Top three verbal reactions upon telling people I’m from Cleveland

  • “Damn.”
  • “Sorry.”
  • “Huh.”

Linguistics corner

Arabizi - As far as alphabets go, Arabic looks cool. The sweeps and swishes the dots and mainly the abstraction of it just having a form that isn’t actually for a non-Arabic sort of guy like myself nowhere near typographic despite being typography, but visual and compositional forms, that mean a thing, but I have no idea what that thing is and probably couldn’t pronounce it anyhow. I worked with this Egyptian dude one time who showed me arabic in Word and my mind was blown. The letters keep on changing as you make the words. It seriously looked like a spellbook. But one thing I’ve always been curious about was Arabizi which is essentially the Arabic alphabet transliterated.

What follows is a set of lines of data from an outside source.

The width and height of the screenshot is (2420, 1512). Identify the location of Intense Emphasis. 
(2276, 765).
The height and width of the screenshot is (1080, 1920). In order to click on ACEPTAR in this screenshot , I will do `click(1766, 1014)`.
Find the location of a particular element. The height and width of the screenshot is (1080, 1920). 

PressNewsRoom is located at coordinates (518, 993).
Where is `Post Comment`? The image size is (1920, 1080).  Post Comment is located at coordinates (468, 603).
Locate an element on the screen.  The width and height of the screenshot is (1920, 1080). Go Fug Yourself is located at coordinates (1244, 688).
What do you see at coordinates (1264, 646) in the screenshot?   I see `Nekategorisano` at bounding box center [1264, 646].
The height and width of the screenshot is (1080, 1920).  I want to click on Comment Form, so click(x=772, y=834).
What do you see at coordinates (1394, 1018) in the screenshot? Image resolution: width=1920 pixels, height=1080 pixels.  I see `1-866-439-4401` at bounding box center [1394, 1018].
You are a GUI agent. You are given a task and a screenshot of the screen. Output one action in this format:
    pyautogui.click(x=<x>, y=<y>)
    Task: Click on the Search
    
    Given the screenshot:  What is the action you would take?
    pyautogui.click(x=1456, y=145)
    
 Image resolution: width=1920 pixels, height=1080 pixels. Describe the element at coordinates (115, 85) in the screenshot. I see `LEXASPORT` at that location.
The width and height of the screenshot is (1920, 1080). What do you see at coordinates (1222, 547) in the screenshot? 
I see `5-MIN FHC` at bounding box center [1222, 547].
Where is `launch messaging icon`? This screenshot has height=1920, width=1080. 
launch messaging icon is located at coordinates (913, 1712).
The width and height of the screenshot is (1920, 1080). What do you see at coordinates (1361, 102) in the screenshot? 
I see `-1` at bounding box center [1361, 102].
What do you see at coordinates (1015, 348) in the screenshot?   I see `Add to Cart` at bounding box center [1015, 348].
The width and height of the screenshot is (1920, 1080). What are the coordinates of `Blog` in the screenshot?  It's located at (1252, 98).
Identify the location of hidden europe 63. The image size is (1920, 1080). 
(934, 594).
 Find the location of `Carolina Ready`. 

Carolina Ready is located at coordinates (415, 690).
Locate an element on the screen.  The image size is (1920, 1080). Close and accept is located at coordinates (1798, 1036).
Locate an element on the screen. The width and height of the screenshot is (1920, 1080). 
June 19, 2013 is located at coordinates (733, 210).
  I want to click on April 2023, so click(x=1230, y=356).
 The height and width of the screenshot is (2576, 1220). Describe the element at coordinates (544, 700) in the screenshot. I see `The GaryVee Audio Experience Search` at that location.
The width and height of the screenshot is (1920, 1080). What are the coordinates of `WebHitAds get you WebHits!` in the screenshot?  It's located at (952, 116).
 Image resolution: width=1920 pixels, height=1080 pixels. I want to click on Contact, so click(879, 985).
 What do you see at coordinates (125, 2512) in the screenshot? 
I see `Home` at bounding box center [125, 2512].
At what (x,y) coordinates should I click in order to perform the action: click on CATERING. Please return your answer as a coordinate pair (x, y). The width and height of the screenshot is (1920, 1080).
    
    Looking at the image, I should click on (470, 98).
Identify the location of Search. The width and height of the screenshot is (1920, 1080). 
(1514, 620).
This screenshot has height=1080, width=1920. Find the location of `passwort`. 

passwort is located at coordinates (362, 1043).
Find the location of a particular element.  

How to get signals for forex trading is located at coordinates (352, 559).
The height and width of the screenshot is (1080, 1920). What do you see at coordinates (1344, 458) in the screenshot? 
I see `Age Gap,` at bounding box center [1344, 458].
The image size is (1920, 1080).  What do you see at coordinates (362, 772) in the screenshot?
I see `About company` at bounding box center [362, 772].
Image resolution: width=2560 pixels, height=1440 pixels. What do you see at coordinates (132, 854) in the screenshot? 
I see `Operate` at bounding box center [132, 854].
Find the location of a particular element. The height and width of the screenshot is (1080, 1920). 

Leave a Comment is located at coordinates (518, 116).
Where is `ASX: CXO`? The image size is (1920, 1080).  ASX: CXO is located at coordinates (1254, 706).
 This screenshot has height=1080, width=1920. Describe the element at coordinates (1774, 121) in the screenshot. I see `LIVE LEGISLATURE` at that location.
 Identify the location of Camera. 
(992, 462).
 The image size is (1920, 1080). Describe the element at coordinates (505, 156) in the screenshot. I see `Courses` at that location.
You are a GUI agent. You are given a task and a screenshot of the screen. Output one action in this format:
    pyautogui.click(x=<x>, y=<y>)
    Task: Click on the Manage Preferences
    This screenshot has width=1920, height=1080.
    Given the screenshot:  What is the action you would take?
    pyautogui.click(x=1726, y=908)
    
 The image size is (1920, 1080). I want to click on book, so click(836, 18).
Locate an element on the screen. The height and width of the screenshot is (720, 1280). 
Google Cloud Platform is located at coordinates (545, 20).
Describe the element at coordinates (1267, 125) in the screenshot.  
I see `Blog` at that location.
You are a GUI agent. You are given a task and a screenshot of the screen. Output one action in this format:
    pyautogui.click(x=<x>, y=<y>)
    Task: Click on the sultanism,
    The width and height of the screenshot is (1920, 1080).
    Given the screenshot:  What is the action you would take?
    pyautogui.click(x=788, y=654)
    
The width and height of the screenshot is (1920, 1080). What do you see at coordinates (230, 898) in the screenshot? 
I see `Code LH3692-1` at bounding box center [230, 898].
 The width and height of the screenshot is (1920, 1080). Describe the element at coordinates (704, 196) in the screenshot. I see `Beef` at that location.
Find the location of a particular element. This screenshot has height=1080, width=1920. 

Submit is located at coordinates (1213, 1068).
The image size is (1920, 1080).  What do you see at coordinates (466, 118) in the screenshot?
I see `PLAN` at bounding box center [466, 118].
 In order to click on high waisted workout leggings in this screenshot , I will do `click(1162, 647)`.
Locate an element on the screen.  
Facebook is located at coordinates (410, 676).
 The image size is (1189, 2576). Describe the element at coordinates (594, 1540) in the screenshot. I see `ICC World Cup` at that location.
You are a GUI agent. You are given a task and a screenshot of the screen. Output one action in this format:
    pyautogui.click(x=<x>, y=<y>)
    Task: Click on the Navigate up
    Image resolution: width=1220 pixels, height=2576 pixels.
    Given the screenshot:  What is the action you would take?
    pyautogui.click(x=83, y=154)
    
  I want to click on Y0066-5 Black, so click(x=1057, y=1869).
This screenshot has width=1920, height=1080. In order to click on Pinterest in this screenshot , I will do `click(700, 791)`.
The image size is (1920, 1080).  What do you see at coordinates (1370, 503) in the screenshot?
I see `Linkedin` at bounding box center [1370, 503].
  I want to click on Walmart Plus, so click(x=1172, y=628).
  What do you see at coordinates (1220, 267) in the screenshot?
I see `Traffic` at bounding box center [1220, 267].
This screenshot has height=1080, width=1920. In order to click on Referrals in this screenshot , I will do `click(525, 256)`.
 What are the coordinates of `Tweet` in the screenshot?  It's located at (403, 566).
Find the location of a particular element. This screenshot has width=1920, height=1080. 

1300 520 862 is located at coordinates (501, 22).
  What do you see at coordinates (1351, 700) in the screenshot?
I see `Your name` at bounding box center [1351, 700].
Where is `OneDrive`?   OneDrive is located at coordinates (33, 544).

My favourite design things

This month’s best design is Russell Davies’s Homesense Bikemap. I have a masters in interaction design and think up anything this immediate, this useful, this charming if I had a gun to my head. Paper. Lights. It tells you the closest bike without you having to reach into your pocket and look at the goddamn phone again.

EuroFocus

France are doing a good thing

Planned obsolescence is the conscious reduction of product life in order to accelerate product renewal. France was the first country in the world to ban this practice in 2015. It can be punished with 2 year imprisonment and €300,000 fine and up to 5% of the annual average turnover.

https://www.stopobsolescence.org/

Ends

That’s it. I tried. So should you. This should be the summer issue, but life as late as our dreams and that number 9 bus.